La pauvreté, bombe à retardement de la pandémie
La pandémie frappe durement les populations déjà précaires et en plonge de nouvelles dans la pauvreté, alerte une note de France Stratégie. Une véritable bombe à retardement économique, sociale et même politique, que la politique du gouvernement ne prend pas assez en compte.
À l’heure du deuxième confinement, le cri d’alarme se fait encore plus retentissant, quant à l’ampleur de la casse sociale engendrée par la pandémie, et à ses conséquences sur le long terme pour la société entière. Par exemple, la crise plonge dans la pauvreté de nouvelles catégories de personnes, dont des indépendants. Or, cette situation «pourrait être vécue très difficilement par des personnes qui ne faisaient pas partie jusqu’à présent de ce groupe. On ne sait pas aujourd’hui les effets sociaux et politiques à en attendre», pointe la note d’analyse de France Stratégie, organe de réflexion rattaché à Matignon, publiée le 1er octobre. Intitulé «La lutte contre la pauvreté au temps du coronavirus : Recommandations du Comité d’évaluation de la stratégie nationale de prévention et de lutte contre la pauvreté», le document a été publiée à la demande du Comité, qui, face à l’urgence, a tenu à anticiper la parution de son prochain rapport (mars 2021). Premier constat, «la crise du coronavirus a touché en particulier les plus démunis.» Par exemple, le lien est établi entre surmortalité et conditions de santé, de logement et d’emploi des populations. La période du confinement s’est révélée particulièrement éprouvante pour une multitude les personnes déjà fragiles, à l’image d’adolescents confiés à l’Aide sociale à l’enfance qui ont parfois dû retourner chez eux, sans suivi, d’individus vivant dans des bidonvilles, ou des étudiants précaires privés de petits boulots et de l’accès aux restaurants universitaires. Quant aux SDF, ils ont subi des «conditions sanitaires dégradées du fait de la fermeture des accueils de jour et des sanitaires publics.»

Éléments enregistrés:
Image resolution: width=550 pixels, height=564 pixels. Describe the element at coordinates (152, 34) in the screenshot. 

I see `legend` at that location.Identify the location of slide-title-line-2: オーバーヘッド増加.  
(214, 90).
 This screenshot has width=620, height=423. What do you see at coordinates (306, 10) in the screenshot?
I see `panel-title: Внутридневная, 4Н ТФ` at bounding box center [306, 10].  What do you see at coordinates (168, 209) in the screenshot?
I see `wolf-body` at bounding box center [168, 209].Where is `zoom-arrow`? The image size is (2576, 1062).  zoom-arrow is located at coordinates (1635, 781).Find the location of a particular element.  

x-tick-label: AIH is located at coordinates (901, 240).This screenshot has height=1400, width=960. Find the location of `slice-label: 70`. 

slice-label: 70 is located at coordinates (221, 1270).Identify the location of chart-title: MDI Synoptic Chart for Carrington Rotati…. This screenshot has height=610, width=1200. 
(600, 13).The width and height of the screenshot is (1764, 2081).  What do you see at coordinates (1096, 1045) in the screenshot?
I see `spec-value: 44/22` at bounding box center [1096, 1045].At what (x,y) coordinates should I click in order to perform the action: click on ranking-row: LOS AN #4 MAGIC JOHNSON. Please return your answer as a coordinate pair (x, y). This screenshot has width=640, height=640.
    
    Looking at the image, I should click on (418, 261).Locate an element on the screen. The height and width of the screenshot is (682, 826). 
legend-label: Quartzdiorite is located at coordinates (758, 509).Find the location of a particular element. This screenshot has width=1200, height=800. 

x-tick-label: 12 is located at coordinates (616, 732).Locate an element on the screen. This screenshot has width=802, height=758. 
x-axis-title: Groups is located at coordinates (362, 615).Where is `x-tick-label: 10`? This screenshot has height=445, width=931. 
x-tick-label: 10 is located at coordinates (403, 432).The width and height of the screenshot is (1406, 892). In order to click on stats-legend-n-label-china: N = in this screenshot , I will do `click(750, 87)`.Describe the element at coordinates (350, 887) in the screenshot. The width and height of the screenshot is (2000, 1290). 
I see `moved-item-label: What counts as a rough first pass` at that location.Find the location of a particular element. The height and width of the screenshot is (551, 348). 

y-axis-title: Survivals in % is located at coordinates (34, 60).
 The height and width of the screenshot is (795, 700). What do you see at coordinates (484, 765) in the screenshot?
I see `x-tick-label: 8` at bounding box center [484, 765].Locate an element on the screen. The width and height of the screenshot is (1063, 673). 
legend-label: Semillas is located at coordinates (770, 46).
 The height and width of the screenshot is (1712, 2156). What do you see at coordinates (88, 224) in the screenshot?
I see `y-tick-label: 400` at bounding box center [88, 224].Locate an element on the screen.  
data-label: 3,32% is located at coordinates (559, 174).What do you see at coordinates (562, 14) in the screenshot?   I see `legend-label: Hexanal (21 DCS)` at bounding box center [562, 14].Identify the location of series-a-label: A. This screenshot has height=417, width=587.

> **Activité**
Recopiez mot pour mot le passage de l'article sur la pauvreté et la pandémie qui va de « La pauvreté, bombe » jusqu'à « assez en compte. ».

> **Corrigé**
La pauvreté, bombe à retardement de la pandémie
La pandémie frappe durement les populations déjà précaires et en plonge de nouvelles dans la pauvreté, alerte une note de France Stratégie. Une véritable bombe à retardement économique, sociale et même politique, que la politique du gouvernement ne prend pas assez en compte.